To Rome said Nero: “If to smoke you turn, I shall not cease to fiddle while you burn.” To Nero Rome replied: “Pray do your worst. ‘Tis my excuse that you were fiddling first.”
Like Nero, Kenya is fiddling with the issue of sex law and education while the cities burn. Perhaps in an attempt to maintain a largely imaginary “clean” society, the Kenyan society has adopted an unrelenting religious attitude where matters of sex law and education are concerned.
This was evident when the Ministry of Education announced its intention to introduce sex education in schools. It is also evident in the uncondescending position taken by the law on abortion. The statistics, however, defy the imaginary “clean” society that we stubbornly maintain. In Kenya, 28.6 per cent of all girls aged between 15 and 19 have had an illegal abortion – that is about one out of every three girls. In most families, this means that one of their daughters will attempt to abort a pregnancy before she is 19 years.
Danger
And she will be exposed to grave danger. Illegal abortion complications account for 50 per cent of maternal deaths in labour, 52 per cent of gynecological admissions in hospital and 5 per cent of all hospital admissions. At Kenyatta National Hospital alone, illegal abortion deaths have been estimated at two girls per week. Overall, 73 per cent of all abortions are by girls below the age of 25 years.
Kenya is not alone in this quagmire. There are 55 million abortions every year in the world. Over 20 million of these are illegal and performed under life threatening circumstances. There are 3.5 million abortions every year in Africa. Most of them are illegal as only Zambia has legalized abortion. Over 200,000 women die in the world every year attempting illegal abortions. Hundreds of thousands others escape with permanent injuries to their bodies. Over 90 per cent of these are in countries that prohibit abortion.

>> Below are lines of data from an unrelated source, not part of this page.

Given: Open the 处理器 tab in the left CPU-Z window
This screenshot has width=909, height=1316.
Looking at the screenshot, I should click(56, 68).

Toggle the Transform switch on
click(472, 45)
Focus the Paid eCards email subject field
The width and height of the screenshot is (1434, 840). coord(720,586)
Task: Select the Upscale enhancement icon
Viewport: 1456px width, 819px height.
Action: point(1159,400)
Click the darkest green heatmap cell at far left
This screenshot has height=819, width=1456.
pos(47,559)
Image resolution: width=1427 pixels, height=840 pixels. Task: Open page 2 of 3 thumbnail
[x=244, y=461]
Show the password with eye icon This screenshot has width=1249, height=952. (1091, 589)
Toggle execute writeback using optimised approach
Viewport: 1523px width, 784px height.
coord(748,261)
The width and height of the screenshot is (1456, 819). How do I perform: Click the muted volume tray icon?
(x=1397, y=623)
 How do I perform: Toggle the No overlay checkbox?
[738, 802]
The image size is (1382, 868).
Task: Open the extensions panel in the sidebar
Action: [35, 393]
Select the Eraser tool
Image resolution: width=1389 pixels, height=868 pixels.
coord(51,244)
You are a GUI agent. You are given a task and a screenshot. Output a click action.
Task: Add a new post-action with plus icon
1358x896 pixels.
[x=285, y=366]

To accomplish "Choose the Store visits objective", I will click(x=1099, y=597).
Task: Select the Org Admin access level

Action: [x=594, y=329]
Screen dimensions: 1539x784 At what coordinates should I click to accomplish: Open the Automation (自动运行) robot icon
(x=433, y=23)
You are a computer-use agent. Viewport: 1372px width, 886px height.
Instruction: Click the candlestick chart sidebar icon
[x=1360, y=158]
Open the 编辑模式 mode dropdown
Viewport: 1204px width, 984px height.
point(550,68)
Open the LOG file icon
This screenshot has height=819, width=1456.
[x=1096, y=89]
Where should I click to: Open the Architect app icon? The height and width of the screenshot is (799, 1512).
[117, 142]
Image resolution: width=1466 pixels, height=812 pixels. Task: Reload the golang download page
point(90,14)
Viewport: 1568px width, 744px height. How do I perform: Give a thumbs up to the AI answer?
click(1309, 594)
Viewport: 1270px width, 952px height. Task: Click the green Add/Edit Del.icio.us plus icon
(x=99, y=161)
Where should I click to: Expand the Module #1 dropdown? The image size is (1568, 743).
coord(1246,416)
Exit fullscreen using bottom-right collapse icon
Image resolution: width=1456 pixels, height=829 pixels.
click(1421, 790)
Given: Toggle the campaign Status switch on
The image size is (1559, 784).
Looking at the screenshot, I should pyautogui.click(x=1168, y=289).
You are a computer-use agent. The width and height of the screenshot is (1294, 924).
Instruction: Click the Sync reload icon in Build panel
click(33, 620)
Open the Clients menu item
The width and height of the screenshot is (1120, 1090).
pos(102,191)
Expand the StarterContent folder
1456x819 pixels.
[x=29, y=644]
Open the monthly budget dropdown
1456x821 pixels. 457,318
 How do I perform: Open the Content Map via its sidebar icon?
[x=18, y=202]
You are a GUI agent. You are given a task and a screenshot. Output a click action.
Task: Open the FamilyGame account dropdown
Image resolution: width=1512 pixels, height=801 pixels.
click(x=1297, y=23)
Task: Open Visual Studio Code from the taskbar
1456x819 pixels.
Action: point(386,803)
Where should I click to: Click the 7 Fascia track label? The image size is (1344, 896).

Abortion, contrary to popular wisdom, is possibly as old as man. History records the carrying out of abortions as early as AD98 in Greece. The Seronos of Ephesus listed several ways in which abortion could be carried out and explored the reasons why women sought abortion as a solution.
Abortion could in fact have been widely accepted in Greece, and only the philosophers of Pythagorean schools were opposed to it. Even Christians in ancient times were undivided on the issue of abortion. In AD 1315, John of Naples argued very eloquently that abortion was allowable in particular instances, and also that abortion, carried out at an early stage in the pregnancy, was not a sin.
African
In 1550, a Spanish Sanchez argued that abortion was allowable if the pregnancy had resulted from unlawful coitus. African history has itself evidence of the practice among its societies. This permissive attitude towards abortion was also evident in the English Common Law. At Common Law, abortion performed before the first recognizable movement of the foetus, usually before the 16th week of pregnancy, was not an indictable offence. There was general agreement that prior to animation of the foetus, it belonged to the mother, and its destruction therefore, was not homicide. A more predominant view developing in the 13th Century also held that abortion after animation to be a lesser offence than manslaughter. There was such conflict between the scholars in respect of the legal status of abortion that is difficult to state whether it was an established crime at common law.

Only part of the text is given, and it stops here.